There's no difficulty, however, in identifying Ben Webster even coming out of a cheap bluetooth portable speaker.

There’s no difficulty identifying him even when playing a cheap student model sax, although his tone might not be quite as rich and enjoyable as it was from the Selmer Balanced Action tenor he favored.  Then again, Charlie Parker played a plastic saxophone for the last year+ of his short 34 years and no one complained about it in his hands.  Just before a 1953 concert at a Toronto venue called Massey Hall, he’d pawned whatever good horn he had (allegedly for drug money, and not an isolated occurrence - he even pawned instruments he’d borrowed).  So he had a concert to give but but no sax to play.  And this was a serious gig, with Dizzy, Bud Powell, Max Roach and Charles Mingus rounding out the quintet.
 

The rep for the Grafton sax company heard about it and lent him one - but Graftons were made of injection molded acrylic. You can hear how he sounds on the recording of that date (called Jazz at Massey Hall and readily available both as captured and in much improved remasters).  It’s far from a good recording, but you can easily tell that it’s Bird.  And he got a pretty fine tone from that Grafton, even though many others who tried it thought it was harsh and strident.  In fact, most pros hated it.  Ornette Coleman even used it as a “special effect”.

 

Bird was playing a Grafton on the wonderful live recording of the 1953 “One Night in Washington” concert with a fine big band (although none of the bebop legends was in it).  I only have the vinyl, but there are digital files of this beautiful and historic night of great jazz, and every jazz lover should own it.  Parker rarely played with a big band.
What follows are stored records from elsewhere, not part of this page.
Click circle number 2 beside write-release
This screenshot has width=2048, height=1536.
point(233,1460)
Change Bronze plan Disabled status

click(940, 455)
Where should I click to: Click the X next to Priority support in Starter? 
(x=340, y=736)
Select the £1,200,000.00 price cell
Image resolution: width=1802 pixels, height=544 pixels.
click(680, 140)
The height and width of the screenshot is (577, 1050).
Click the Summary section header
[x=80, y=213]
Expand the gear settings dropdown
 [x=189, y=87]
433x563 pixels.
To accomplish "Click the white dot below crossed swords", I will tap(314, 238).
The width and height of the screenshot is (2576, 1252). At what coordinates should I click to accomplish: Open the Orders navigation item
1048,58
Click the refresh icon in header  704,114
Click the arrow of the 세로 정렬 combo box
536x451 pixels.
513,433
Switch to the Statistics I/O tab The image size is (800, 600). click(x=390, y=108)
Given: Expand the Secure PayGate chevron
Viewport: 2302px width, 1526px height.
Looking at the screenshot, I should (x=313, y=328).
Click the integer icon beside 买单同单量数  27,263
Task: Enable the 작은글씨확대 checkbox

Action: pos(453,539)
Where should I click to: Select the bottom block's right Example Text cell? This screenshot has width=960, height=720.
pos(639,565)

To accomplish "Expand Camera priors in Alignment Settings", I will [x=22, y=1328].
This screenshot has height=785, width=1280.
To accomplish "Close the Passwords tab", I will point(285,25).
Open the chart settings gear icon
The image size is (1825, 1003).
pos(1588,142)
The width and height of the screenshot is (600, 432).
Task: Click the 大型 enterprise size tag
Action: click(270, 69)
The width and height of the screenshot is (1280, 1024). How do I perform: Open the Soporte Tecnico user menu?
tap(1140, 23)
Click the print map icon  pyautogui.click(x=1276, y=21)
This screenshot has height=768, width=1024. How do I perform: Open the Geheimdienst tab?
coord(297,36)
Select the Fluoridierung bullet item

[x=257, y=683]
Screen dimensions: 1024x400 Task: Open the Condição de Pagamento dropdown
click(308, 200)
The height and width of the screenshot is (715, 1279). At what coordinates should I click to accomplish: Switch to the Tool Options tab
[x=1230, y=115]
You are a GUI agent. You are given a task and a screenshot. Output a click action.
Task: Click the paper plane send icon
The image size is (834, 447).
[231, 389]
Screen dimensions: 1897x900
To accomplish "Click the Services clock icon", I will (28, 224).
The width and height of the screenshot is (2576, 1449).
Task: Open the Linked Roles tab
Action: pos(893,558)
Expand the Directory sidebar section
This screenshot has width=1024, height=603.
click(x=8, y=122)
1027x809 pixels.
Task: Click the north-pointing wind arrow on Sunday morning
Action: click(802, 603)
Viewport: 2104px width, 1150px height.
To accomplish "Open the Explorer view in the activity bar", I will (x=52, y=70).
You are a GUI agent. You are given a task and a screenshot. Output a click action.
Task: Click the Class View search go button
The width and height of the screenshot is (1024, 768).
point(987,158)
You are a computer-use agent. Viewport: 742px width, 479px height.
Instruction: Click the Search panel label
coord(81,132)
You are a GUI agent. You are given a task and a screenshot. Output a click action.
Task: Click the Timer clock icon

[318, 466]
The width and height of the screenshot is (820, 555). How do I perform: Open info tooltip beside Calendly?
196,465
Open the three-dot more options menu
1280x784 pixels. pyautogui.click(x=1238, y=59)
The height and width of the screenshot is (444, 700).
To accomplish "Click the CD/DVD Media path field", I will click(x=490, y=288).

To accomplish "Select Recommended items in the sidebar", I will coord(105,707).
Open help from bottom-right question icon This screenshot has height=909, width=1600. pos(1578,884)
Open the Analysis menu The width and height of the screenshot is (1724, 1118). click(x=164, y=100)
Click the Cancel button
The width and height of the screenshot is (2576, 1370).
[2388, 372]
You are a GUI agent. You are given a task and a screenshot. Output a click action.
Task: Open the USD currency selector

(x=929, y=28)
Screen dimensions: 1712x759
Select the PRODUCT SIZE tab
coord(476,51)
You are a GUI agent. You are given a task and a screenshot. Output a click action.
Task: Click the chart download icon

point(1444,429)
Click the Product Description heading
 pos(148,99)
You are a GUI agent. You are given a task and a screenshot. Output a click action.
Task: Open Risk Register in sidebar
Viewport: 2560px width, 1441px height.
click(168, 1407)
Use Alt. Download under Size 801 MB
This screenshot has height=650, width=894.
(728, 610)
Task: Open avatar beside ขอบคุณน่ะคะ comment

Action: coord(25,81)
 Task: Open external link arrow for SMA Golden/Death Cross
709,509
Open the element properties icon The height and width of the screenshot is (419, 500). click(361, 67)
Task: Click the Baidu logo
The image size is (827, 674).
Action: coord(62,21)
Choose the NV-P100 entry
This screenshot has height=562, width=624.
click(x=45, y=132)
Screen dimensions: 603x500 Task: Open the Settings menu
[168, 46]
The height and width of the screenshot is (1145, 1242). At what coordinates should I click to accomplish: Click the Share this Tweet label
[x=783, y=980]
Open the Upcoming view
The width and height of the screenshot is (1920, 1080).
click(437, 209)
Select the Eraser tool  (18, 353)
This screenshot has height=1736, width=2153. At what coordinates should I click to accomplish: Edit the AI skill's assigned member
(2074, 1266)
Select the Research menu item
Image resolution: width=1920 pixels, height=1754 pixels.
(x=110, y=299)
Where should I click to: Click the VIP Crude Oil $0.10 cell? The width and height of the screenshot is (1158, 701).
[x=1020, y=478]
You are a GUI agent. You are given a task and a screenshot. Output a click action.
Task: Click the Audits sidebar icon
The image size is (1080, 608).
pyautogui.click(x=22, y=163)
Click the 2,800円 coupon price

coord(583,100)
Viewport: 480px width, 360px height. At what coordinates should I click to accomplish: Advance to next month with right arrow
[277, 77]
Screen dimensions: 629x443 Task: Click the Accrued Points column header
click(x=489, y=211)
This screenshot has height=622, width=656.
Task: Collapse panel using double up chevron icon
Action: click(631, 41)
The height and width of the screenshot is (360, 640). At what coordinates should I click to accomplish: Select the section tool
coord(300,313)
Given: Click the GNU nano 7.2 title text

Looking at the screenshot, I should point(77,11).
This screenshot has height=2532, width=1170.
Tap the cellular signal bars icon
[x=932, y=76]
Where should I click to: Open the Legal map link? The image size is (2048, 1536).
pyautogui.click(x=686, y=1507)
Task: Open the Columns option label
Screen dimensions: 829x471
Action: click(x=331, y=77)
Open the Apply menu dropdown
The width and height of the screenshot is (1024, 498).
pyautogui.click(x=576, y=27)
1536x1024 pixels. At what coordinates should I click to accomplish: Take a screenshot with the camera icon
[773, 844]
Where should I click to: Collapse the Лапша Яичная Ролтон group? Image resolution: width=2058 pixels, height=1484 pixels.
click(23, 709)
Yet he showed up, hit the stand, and nailed every tune without rehearsals or printed music.  The recording is surprisingly well done, especially as it was made not in a concert hall or studio but in a club.


I’m pretty sure he started playing Graftons regularly, and I know they made his to his spec.  The key action on a Grafton used coil springs rather than the wire torsion springs used on standard saxes and clarinets.  This made the action so slow and spongy that it limited speed and accuracy of playing. Parker was so technically facile for much of his career that he was apparently not affected by these mechanical issues, even though most others were (no matter how well they played). 

 

This is exactly the kind of thinking and listening that I’ve been encouraging.  We’re discussing how different players and instruments can sound from each other, and what that adds to music.  Ben Webster’s Selmer was part of his sound, just as Stan Getz’s Selmer was part of his. No one who knows how they sounded would confuse the two.  But I hope you can see how a preference for one sound over the other could easily bias an innocent but unknowing audiophile toward systems that add the preferred flavor.

 

For me, seasoning is best reserved for food.